Незаурядная личность

   Если конец президентского срока Джорджа Буша знаменует общий сдвиг в американской политике — это последний из президентов Америки, кто участвовал в сражениях Второй мировой войны, — то смерть его матери можно считать ознаменованием окончания Американской эры, и тем более горько для нее умереть почти в момент передачи жезла правления страной. Дороти Уокер Буш умерла в своем доме в Гринвиче, штат Коннектикут, примерно в пять пополудни в четверг 19 ноября. Ей шел девяносто второй год. Поскольку Буш всего за две недели до того проиграл выборы, то неудивительно, что, позвонив нам из Кемп-Дэвида накануне похорон, он сказал: «Для всех нас это было очень тяжелое и напряженное время».

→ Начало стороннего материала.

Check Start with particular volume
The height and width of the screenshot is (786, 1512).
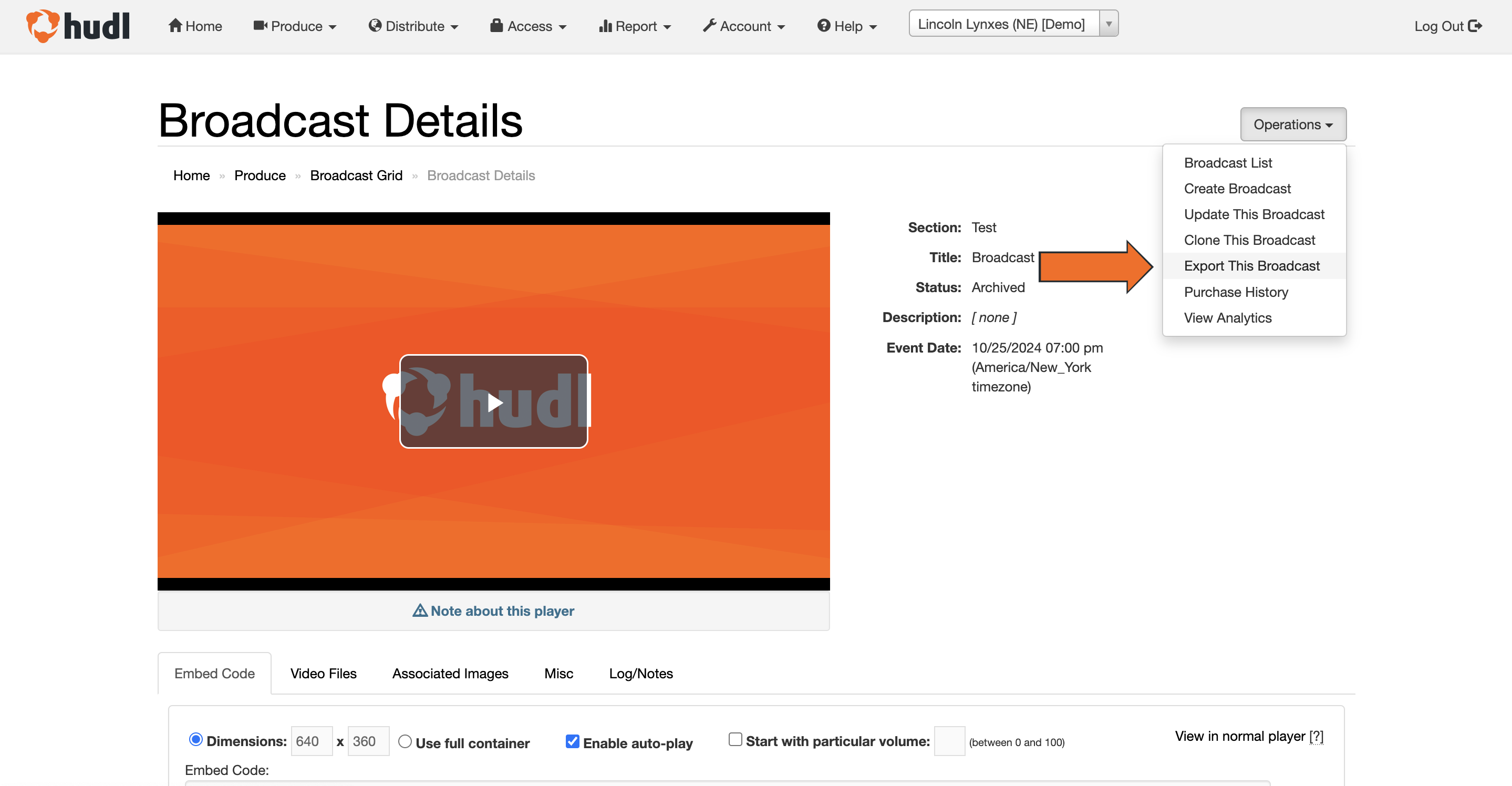[734, 740]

   Много было сказано и написано о том, как в молодости Джордж Буш всеми силами стремился повторить путь своего отца, покойного сенатора Прескотта Буша. Но, как ни крути, главную роль в жизни Джорджа все же сыграла Дороти Буш. Барбара Буш в одном из интервью сказала, что ее свекровь имела на Джорджа в десять раз более сильное влияние, чем его отец.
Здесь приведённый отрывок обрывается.